Ironically, the very diversification in skills now required to obtain an academic job has arguably turned many structural biologists into jacks of all trades, masters of none. Today's researchers are accustomed to sending crystals to synchrotrons for analysis, and computer programs perform the analytical work. “To solve a straightforward structure, you really don't have to understand the theory and the maths, and that's a bit of a pity,” says Luger. “I'm a little worried that we're running out of people who know how to handle problems or complex situations.”

Bosak notes that positions related to crystallography are frequently available at ESRF, and that they are hard to fill. “It's very difficult to find a good crystallographer these days,” he says. Beamline scientists must have a thorough understanding of crystallography theory and instrumentation, skills that many modern training programmes do not emphasize. This means that a crystallographer with the right skill set can find that he or she is in demand.

There is also a growing list of contract companies that specialize in crystallography. Firms such as Proteros Biostructures in Planegg, Germany; Shanghai Medicilon in China; and Emerald Bio in Bedford, Massachusetts, provide full-service crystallography to clients, many of which are pharmaceutical companies. The firms employ scientists at bachelor's, master's and PhD levels to carry out all steps of crystallography, from protein design to structural analysis. But pharmaceutical companies such as Merck, based in Whitehouse Station, New Jersey, and Novartis, based in Basel, Switzerland, still have their own crystallography programmes centred on structure-based rational drug design, which also employ scientists at all levels. These companies are potentially a better fit for those who wish to focus on a specific protein or biological process rather than a plethora of them.

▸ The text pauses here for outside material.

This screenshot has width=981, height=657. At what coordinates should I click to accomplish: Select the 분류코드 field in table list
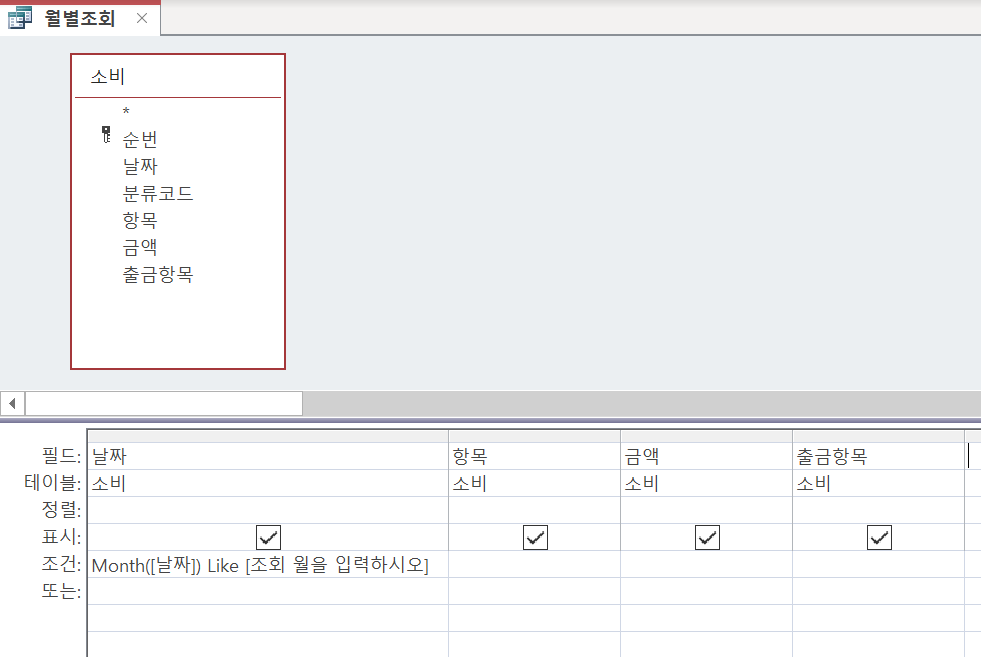pyautogui.click(x=158, y=193)
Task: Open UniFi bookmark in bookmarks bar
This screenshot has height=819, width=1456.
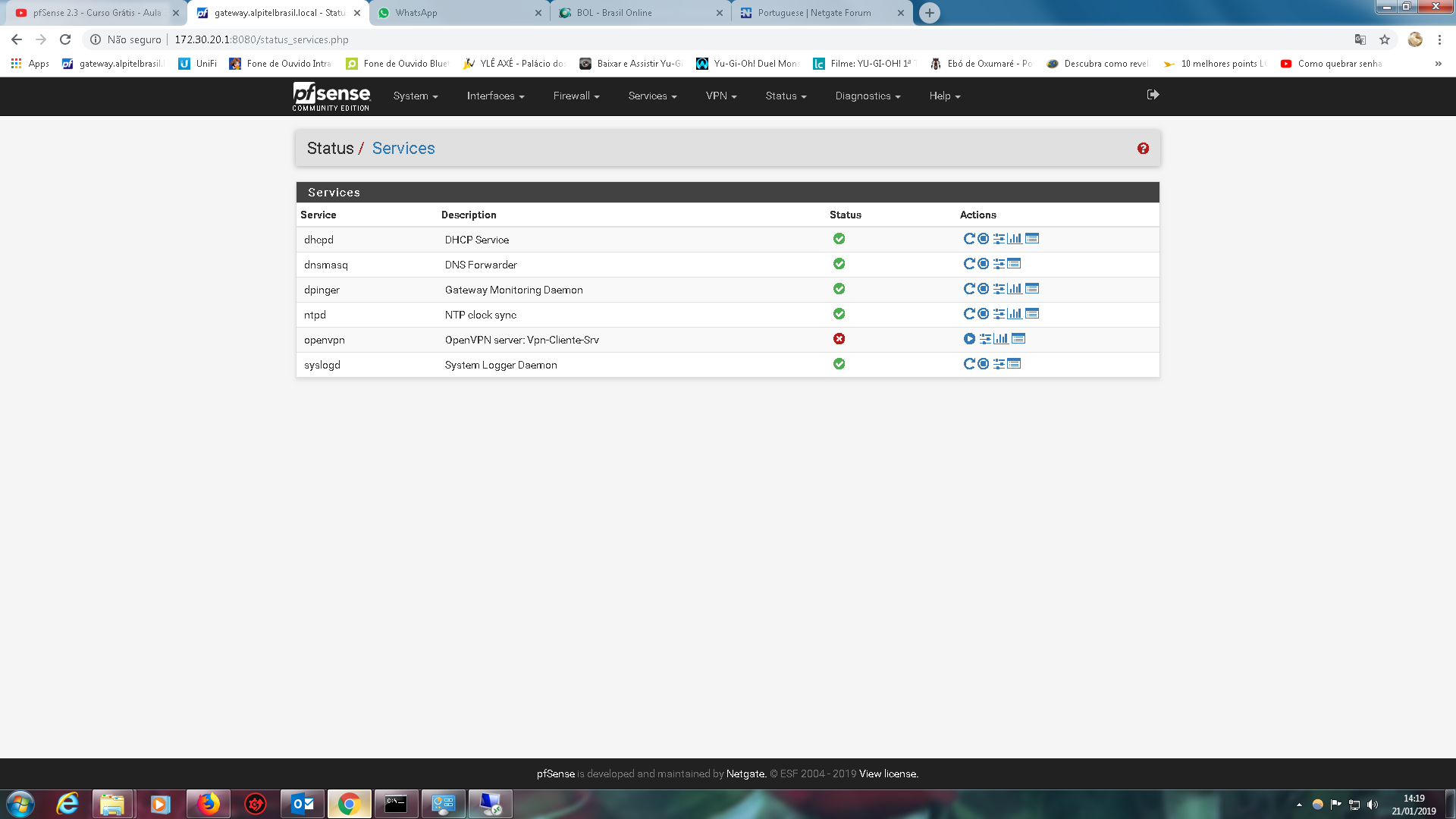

D'Arcy advises students with an interest in X-ray crystallography to take the time to learn its theoretical underpinnings and all the techniques involved. “Don't let people do things for you,” she says. “There are a lot of senior people who know how to do things, and there's always a time crunch to get data — you get crystals, and you just want to see the structure. Taking the time to sit down and teach yourself the theory and computer programs is going to pay in the long run — because you really learn when things go wrong.”